─── Records for processing
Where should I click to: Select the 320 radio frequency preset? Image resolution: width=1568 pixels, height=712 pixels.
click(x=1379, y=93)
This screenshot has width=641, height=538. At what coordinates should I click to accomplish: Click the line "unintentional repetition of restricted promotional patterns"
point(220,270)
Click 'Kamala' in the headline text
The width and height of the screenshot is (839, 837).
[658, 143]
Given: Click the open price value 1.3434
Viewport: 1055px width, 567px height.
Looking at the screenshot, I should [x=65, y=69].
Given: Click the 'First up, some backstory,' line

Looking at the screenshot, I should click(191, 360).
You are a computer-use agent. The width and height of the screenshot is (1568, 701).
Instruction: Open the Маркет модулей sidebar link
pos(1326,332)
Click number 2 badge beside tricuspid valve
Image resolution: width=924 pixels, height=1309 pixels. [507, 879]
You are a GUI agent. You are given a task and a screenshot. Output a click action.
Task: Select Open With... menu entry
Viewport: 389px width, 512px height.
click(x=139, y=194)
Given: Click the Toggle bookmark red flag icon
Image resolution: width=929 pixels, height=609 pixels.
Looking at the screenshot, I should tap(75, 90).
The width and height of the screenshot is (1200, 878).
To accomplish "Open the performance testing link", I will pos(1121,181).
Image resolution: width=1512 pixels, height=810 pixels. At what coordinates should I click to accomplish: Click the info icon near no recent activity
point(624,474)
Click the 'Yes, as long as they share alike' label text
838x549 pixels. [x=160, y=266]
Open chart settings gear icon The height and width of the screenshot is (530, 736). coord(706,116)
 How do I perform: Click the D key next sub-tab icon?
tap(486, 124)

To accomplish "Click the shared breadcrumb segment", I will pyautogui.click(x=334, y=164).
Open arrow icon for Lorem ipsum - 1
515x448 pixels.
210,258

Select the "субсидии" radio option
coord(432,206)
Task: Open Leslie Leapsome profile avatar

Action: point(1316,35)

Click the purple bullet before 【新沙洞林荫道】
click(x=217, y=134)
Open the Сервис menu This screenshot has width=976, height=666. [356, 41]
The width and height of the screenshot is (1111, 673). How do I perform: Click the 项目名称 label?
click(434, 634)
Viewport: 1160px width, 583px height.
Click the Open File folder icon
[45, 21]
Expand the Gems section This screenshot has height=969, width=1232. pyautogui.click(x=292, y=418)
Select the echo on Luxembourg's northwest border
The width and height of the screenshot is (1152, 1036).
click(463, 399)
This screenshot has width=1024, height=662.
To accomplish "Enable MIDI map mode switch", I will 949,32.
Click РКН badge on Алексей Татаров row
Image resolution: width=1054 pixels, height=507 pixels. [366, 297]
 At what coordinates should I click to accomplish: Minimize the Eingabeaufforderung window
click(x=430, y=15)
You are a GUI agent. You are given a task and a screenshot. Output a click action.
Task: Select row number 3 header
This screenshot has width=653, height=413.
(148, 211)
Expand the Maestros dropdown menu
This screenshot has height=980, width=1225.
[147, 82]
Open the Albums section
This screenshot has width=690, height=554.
──────
**Required work**
Retype the records above so that nothing differs from the original.

**Written response**
Where should I click to: Select the 320 radio frequency preset? Image resolution: width=1568 pixels, height=712 pixels.
click(x=1379, y=93)
This screenshot has width=641, height=538. At what coordinates should I click to accomplish: Click the line "unintentional repetition of restricted promotional patterns"
point(220,270)
Click 'Kamala' in the headline text
The width and height of the screenshot is (839, 837).
[658, 143]
Given: Click the open price value 1.3434
Viewport: 1055px width, 567px height.
Looking at the screenshot, I should [x=65, y=69].
Given: Click the 'First up, some backstory,' line

Looking at the screenshot, I should click(191, 360).
You are a computer-use agent. The width and height of the screenshot is (1568, 701).
Instruction: Open the Маркет модулей sidebar link
pos(1326,332)
Click number 2 badge beside tricuspid valve
Image resolution: width=924 pixels, height=1309 pixels. [507, 879]
You are a GUI agent. You are given a task and a screenshot. Output a click action.
Task: Select Open With... menu entry
Viewport: 389px width, 512px height.
click(x=139, y=194)
Given: Click the Toggle bookmark red flag icon
Image resolution: width=929 pixels, height=609 pixels.
Looking at the screenshot, I should tap(75, 90).
The width and height of the screenshot is (1200, 878).
To accomplish "Open the performance testing link", I will pos(1121,181).
Image resolution: width=1512 pixels, height=810 pixels. At what coordinates should I click to accomplish: Click the info icon near no recent activity
point(624,474)
Click the 'Yes, as long as they share alike' label text
838x549 pixels. [x=160, y=266]
Open chart settings gear icon The height and width of the screenshot is (530, 736). coord(706,116)
 How do I perform: Click the D key next sub-tab icon?
tap(486, 124)

To accomplish "Click the shared breadcrumb segment", I will pyautogui.click(x=334, y=164).
Open arrow icon for Lorem ipsum - 1
515x448 pixels.
210,258

Select the "субсидии" radio option
coord(432,206)
Task: Open Leslie Leapsome profile avatar

Action: point(1316,35)

Click the purple bullet before 【新沙洞林荫道】
click(x=217, y=134)
Open the Сервис menu This screenshot has width=976, height=666. [356, 41]
The width and height of the screenshot is (1111, 673). How do I perform: Click the 项目名称 label?
click(434, 634)
Viewport: 1160px width, 583px height.
Click the Open File folder icon
[45, 21]
Expand the Gems section This screenshot has height=969, width=1232. pyautogui.click(x=292, y=418)
Select the echo on Luxembourg's northwest border
The width and height of the screenshot is (1152, 1036).
click(463, 399)
This screenshot has width=1024, height=662.
To accomplish "Enable MIDI map mode switch", I will 949,32.
Click РКН badge on Алексей Татаров row
Image resolution: width=1054 pixels, height=507 pixels. [366, 297]
 At what coordinates should I click to accomplish: Minimize the Eingabeaufforderung window
click(x=430, y=15)
You are a GUI agent. You are given a task and a screenshot. Output a click action.
Task: Select row number 3 header
This screenshot has width=653, height=413.
(148, 211)
Expand the Maestros dropdown menu
This screenshot has height=980, width=1225.
[147, 82]
Open the Albums section
This screenshot has width=690, height=554.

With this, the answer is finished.